Agile Roots Part 2 - Increase Throughput, Decrease Inventory & Operational Costs

Post date: Jan 12, 2014 12:55:28 PM

Throughput is understood as being the overall money got from selling the product or service, meaning that only the active parts - those producing money stay in focus. Agile iterations and sprints are based on prioritization of work according to business value that mirrors market demand which means that work is targeted for monetization purposes according to business environment and willingness to risk exposure when applicable.

As a consequence of the approach above, inventory is decreased. Inventory in software might not be so visible like in other industries but it certainly has costs associated with it and these costs are not easy to quantify. Agile methods have decreased inventory by introducing means to minimize work in process.

Time boxes associated with sprints, creation of user stories and their conversion into tasks meant steering the process to a final state that can be assessed through feedback driving the decision if the implemented feature goes in the final product or not represent the building blocks introduced by agile frameworks with regards to this aspect. Work in process can be regarded as inventory in software since it does not contribute to direct throughput and its existence hides possibility for increasing bugs, mistakes and technical debt. Time boxes and prioritization both in Scrum and Kanban minimize these costs. There are also technical strategies besides the agile framework such as continuous delivery that saves inventory costs but usually such setups are used with agile.

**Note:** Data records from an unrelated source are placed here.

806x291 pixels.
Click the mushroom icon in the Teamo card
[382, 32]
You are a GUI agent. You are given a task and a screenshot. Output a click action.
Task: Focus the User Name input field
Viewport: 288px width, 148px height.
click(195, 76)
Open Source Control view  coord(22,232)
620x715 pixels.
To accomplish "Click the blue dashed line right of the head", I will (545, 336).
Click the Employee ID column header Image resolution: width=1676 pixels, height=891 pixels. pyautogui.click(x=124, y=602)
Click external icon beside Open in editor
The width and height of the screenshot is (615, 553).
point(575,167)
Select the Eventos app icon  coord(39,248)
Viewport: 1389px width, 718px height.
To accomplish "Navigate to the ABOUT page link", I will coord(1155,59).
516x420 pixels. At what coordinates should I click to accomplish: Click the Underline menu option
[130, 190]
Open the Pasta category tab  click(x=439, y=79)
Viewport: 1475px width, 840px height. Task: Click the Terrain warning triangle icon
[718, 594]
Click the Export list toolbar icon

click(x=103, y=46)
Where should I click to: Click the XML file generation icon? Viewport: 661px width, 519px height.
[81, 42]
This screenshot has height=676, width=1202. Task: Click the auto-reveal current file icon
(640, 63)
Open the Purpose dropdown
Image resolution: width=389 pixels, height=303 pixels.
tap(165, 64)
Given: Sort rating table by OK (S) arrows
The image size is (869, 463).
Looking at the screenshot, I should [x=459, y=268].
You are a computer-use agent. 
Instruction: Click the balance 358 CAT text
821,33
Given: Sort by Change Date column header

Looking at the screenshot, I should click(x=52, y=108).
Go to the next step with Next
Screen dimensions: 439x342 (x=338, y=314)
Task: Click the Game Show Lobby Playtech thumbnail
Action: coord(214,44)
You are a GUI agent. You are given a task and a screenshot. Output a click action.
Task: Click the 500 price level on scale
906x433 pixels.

Decreasing operational expense goes inline with decreasing inventory costs because in agile cross functional teams imply the idea of generalizing specialists meaning that important skills for software delivery are distributed in a widespread manner helping in faster deliveries while decreasing time to market and allowing for risk mitigation. Other techniques such as testing and deployment automation as part of continuous delivery also decrease operational costs and they are usually employed together with agile methods. Fast feedback, if negative eases the decision to stop an initiative because of its lack of success early in the process and this means saving money - a.k.a. decreasing inventory(work in process) and operational expense (cost of work associated with this endeavor). Agile provides support for this sort of feedback early and often, in an iterative manner via sprint retrospectives demos.

Like in any other industry also in software the goal of a company can be translated as increased throughput while decreasing inventory and operational costs and agile methods give a straight process framework that allows doing it.